Here are a four examples, Kelly (and anybody else still interested in the original purpose of the thread):

1) Professor gives good student lower grades because the student has a different philosophy from the professor. The student smiles at the professor in class to avoid confrontation. The student is sanctioning the professor and his actions by not judging and acting on that judgment by at least withdrawing good will. (If the student is in a class that is absolutely necessary for getting his degree, then it would not be sanction of the victim to remain in the class.)

2) Neighbor continually lets dog run out of yard to your house to be fed and remain for days. You don't really like the dog and it is an inconvenience, but you feed and take care of it and feel put upon. You are sanctioning the irresponsible behavior of the neighbor and making a martyr of yourself because you don't judge him for what he is: a wart-faced buffoon couch potato. (in any particular situation, he may or may not have warts)

3) Someone is condescending to you in conversation and makes jocular putdowns (implicit or explicit) about you because you are a woman "doing a man's job" or "acting like a man." You never call the chauvinist on the carpet, and you simply stay quiet as he continues his bad behavior.

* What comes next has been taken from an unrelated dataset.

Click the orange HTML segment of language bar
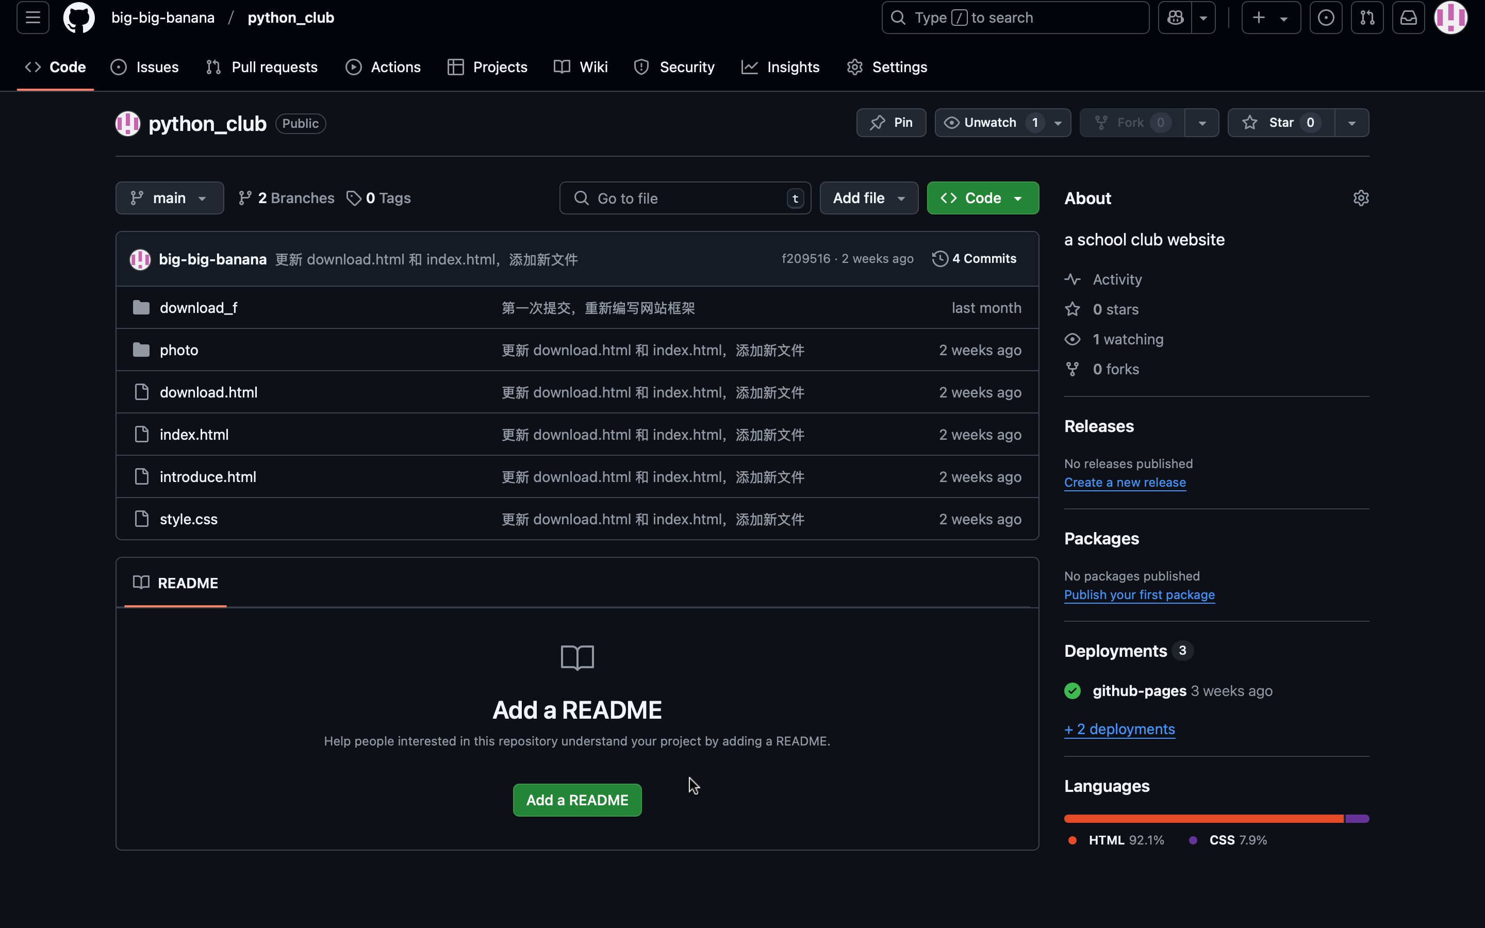The width and height of the screenshot is (1485, 928). pyautogui.click(x=1204, y=819)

You are sanctioning his actions because you don't judge them for what they are and act on them by telling him he's a big fat ugly putrid lisping opossum. ;-)

4) Male spouse continually tells female spouse that she is not worthy of him because she is staying home with kids and is therefore dependent upon him. She stays in marriage and allows him to say such things. She is giving his statements (and him) sanction. She should leave and give him, as well as herself, justice.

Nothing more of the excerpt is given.